Comme moi, la majorité de mes amis sont partis du Venezuela. De ceux de l’université, je crois qu’il ne reste personne. Du lycée, peut-être cinq. Beaucoup sont allés au Chili, en Colombie, au Panama, en Espagne et au Portugal. Certains ont obtenu l’asile aux États-Unis. La plupart sont partis seuls, certains en couple mais aucun avec ses parents. Au départ, je voulais m’installer en Colombie, mais il y a tellement de restrictions pour obtenir un visa de travail que je me suis dit que ça allait être trop difficile. J’avais beaucoup d’amis vénézuéliens en Argentine qui avaient trouvé du travail rapidement. Ils m’ont dit que les prérequis, grâce au Mercosur (Ndlr: le marché commun d’Amérique du sud), étaient moindres. Alors un mois avant mon départ, j’ai annoncé à ma mère que je n’allais plus en Colombie mais en Argentine.

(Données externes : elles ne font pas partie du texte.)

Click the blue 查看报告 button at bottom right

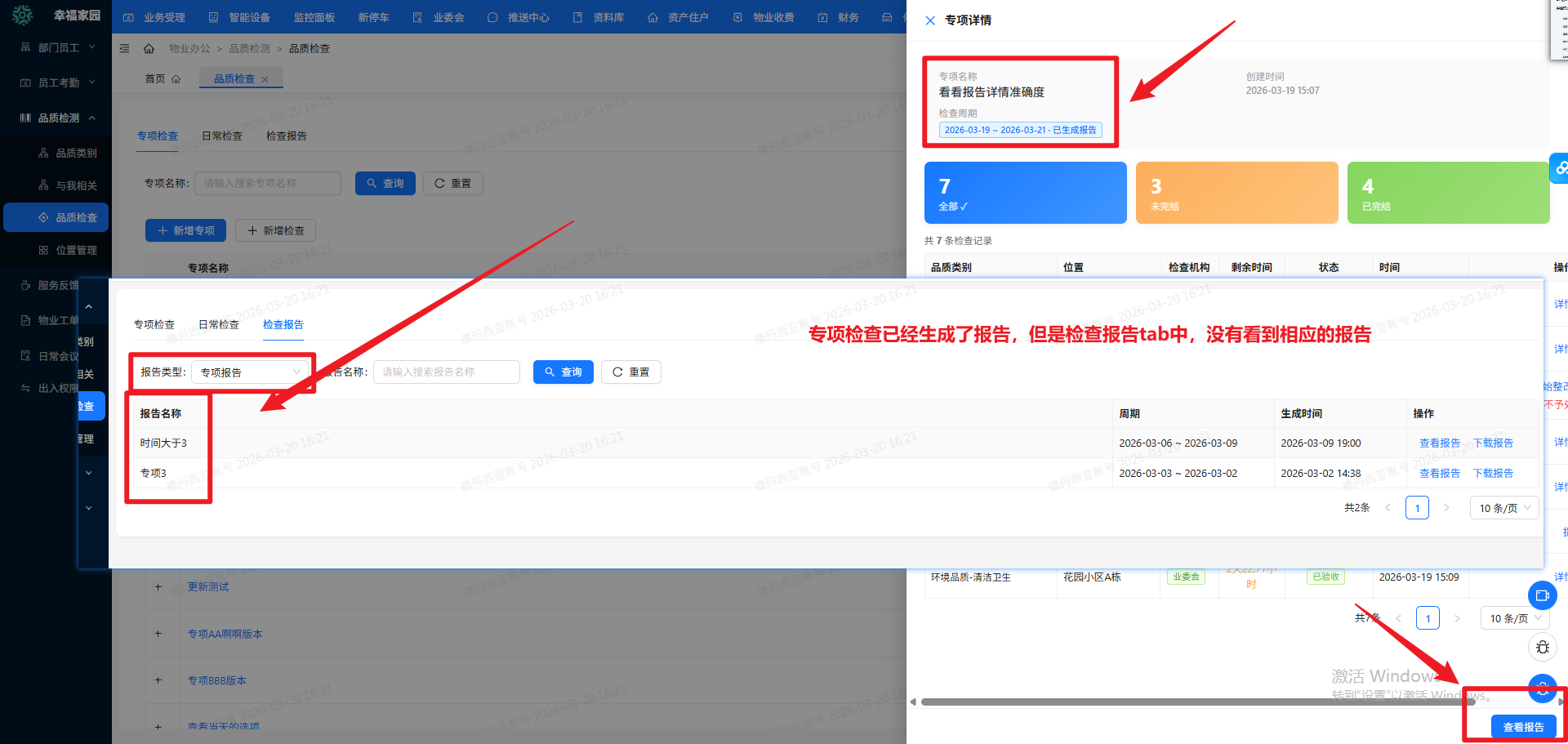pyautogui.click(x=1523, y=727)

Adriana Cardina Viña, entourée de sa mère (à droite) et d’amies à Maracay en 2011, DR
Quand je suis arrivée à Buenos Aires, j’ai été hébergée chez une amie qui habite avec son petit copain dans un deux pièces. Je suis restée quasiment un mois à dormir sur le canapé. Cette amie a été géniale avec moi. Elle m’a tout expliqué: comment faire pour obtenir mes papiers, utiliser les transports publics, l’argent, quoi acheter… Elle a été une mère pour moi! Au bout de trois mois, j’ai trouvé un job de nuit dans un kiosque, de 18 h à 3 h du matin, au salaire minimum qui est de 9000 pesos (Ndlr: moins de 450 €). J’avais des problèmes de santé à l’époque, j’étais très fatiguée, c’était dur; et puis, je me suis habituée. J’ai fait ça pendant un mois avant de trouver du travail chez Huawei, la même entreprise pour laquelle je travaillais au Venezuela.
“Aucune info ne circule à l’intérieur du Venezuela.”
Je continue à suivre tous les jours l’actualité de mon pays sur Twitter et CNN. Mais il y a des fois où Internet ne fonctionne pas là-bas, parfois, c’est le réseau mobile qui bugue. Il y a aussi de la manipulation d’information et de fausses vidéos. Tu ne peux pas savoir ce qui est vrai ou non. En une journée, il se passe parfois beaucoup de choses: “Ils ont relâché un prisonnier politique, puis finalement, ils l’ont incarcéré de nouveau”. Ce genre de nouvelles et rumeurs rendent les gens fous. Ma mère, elle, n’est au courant de rien. Parce qu’il n’y a pas d’infos qui circulent à l’intérieur du pays et qu’elle n’a pas accès à Internet. Je lui demande: “Maman, il y a des affrontements importants près de la maison, t’as vu?” Parfois, elle me dit que non, d’autres fois, elle me dit “oui, j’ai senti l’odeur des bombes lacrymo depuis la maison.” Ça lui arrive d’aller acheter du pain et de voir de la fumée. C’est comme ça qu’elle sait qu’il y a des affrontements sur la place pas loin et elle fait demi-tour très vite.
Mon pays me manque. La nourriture surtout, la cuisine de ma mère. Le climat me manque aussi, et les plages. Le vendredi, à Caracas, je sortais du boulot et je rentrais chez moi à Maracay, au bord de la mer, à deux heures de la capitale. Ma mère m’accompagnait partout, je sortais avec elle, on allait au ciné. C’est une mère très, très dévouée, affectueuse; je suis en train de regarder comment la faire venir en vacances à Buenos Aires, mais les billets depuis le Venezuela sont hors de prix…
J’ai toujours voulu vivre à l’étranger, le monde me paraît trop vaste pour rester toute sa vie dans un seul et même endroit. Mais un jour, j’aimerais retourner au Venezuela. Je sens que c’est le lieu auquel j’appartiens. J’aimerais réunir assez d’argent pour m’acheter une maison là-bas et que mes enfants y vivent comme j’ai vécu petite fille. Dans le pays que j’ai connu lorsque j’étais enfant.”